> WORK INSTRUCTIONS
A. According to the passage on the American dream, what share of the world's millionaires live in America?
B. Continue the passage on the American dream below, picking up right after its last sentence.

You can start with nothing, and end with everything. That’s the American dream, baby! What makes the dream so tantalising is that YOU are the master of your own destiny. Work hard, persevere, show endeavour, and you’re sure to be rewarded with wealth beyond your wildest dreams. It’s the dream that drives the American economy.

When it comes to results, the proof is in the pudding. America is home to 25 million millionaires, by far, the most millionaires in the world. In total, 40 per cent of global millionaires live in the America. 10 per cent of the American adult population has millionaire status.

When you couple that with the fact that for well over 100 years, America has been the world’s largest economy by gross domestic product (GDP), and on paper, you would imagine Americans are living in blissful happiness. That is, after all, the point of everyone trying to get (or remain) so rich — to enhance well-being and live lives of prosperity.

> PROVIDED DATA
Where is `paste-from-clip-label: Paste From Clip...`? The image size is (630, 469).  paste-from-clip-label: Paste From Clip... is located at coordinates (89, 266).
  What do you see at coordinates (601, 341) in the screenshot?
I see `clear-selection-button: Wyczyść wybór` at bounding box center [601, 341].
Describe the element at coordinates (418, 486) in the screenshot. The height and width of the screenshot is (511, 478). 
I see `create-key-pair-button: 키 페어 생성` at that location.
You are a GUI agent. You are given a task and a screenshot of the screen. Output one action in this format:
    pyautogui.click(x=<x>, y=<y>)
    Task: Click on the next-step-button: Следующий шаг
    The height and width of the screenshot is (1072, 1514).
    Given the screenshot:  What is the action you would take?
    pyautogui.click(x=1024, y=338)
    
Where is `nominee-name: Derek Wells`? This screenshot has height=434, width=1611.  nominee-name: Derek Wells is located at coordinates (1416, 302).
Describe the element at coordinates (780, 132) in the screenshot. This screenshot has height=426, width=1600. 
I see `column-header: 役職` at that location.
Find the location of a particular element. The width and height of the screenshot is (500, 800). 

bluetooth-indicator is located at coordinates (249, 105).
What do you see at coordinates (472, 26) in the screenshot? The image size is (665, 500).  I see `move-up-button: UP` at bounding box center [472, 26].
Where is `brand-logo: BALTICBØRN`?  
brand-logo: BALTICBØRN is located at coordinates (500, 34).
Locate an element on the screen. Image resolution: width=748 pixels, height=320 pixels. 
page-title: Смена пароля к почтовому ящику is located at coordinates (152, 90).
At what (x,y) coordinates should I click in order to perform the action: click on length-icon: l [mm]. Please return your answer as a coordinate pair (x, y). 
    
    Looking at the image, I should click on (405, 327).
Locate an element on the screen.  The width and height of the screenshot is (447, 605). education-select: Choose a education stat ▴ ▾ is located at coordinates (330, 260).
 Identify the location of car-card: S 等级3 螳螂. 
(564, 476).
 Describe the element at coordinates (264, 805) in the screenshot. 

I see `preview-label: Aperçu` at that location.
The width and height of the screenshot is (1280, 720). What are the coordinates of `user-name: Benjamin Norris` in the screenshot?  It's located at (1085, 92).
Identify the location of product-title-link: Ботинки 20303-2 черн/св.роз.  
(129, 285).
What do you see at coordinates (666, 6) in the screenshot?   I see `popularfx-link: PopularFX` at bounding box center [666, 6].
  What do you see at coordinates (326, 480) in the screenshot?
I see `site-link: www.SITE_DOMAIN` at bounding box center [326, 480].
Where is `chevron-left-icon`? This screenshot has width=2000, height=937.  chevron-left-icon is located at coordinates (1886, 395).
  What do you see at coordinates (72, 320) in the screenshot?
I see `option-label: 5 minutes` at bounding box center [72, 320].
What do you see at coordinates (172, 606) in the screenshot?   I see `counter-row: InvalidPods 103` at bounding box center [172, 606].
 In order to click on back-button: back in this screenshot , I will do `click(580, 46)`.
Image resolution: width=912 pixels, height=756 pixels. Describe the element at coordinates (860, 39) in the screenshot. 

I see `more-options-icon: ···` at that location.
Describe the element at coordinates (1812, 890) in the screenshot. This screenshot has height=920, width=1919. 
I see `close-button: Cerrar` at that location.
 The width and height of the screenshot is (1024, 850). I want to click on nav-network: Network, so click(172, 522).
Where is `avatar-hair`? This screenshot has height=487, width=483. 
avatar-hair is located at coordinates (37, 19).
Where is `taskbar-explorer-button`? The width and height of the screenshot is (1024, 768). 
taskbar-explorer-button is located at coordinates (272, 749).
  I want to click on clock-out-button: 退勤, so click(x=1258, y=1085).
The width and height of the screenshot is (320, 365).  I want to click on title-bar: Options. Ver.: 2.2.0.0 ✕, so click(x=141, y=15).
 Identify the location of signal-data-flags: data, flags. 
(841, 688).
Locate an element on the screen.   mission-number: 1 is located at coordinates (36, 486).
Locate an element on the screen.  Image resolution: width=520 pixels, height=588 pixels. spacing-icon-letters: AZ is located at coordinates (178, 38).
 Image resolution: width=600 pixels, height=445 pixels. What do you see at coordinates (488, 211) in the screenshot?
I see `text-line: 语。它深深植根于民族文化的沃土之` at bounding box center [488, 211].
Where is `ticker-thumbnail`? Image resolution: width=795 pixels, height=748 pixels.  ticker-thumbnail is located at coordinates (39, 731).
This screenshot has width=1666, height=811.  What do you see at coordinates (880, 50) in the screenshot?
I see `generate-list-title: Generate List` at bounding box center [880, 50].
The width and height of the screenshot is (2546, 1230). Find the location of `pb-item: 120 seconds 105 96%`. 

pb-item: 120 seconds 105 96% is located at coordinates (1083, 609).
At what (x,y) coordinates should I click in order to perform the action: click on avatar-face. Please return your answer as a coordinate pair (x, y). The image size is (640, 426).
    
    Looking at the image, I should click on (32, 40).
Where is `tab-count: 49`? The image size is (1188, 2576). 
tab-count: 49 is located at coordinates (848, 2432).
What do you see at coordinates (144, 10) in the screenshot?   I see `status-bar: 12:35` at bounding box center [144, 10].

> ANSWERS FOR THE TASKS
A. 40 percent of the world's millionaires live in America.

B.
This idea, that the richer you are, the happier you’ll be, lies at the heart of economic thinking. Conventional economics tells us that increasing GDP (which is achieved through economic growth) is good for everyone in society because it ultimately leads to increasing incomes. 

If incomes are increasing, people can buy more consumer goods. Seeing as it’s assumed that the more we can buy, the happier we will be, again, one would assume Americans must be as happy as can be.  

Only, there’s a slight glitch in the system. The findings from the 2024 World Happiness Report show America has dropped to 23rd in a list of happiest countries, the first time it’s ever fallen outside of the top 20. Young people, that is, people under 30, are unhappier than ever and are increasingly experiencing what was once a mid-life crisis. 

As the wealthiest country in the world by GDP, this state of affairs makes no sense. So what’s going on?

The haves and have-nots

What’s more important than wealthy by GDP as some arbitrary metric, is how increases in wealth are distributed throughout society. 

Since the 1970s inequality has been steadily increasing in America. The Pew Research Center argues inequality has now reached levels not seen since 1928, a year when the top one per cent of families received 23.9 per cent of all pretax income. 

America may be richer as a whole, but rising inequality means millionaires are taking a disproportionate amount of the gains, leaving most Americans poorer as a result.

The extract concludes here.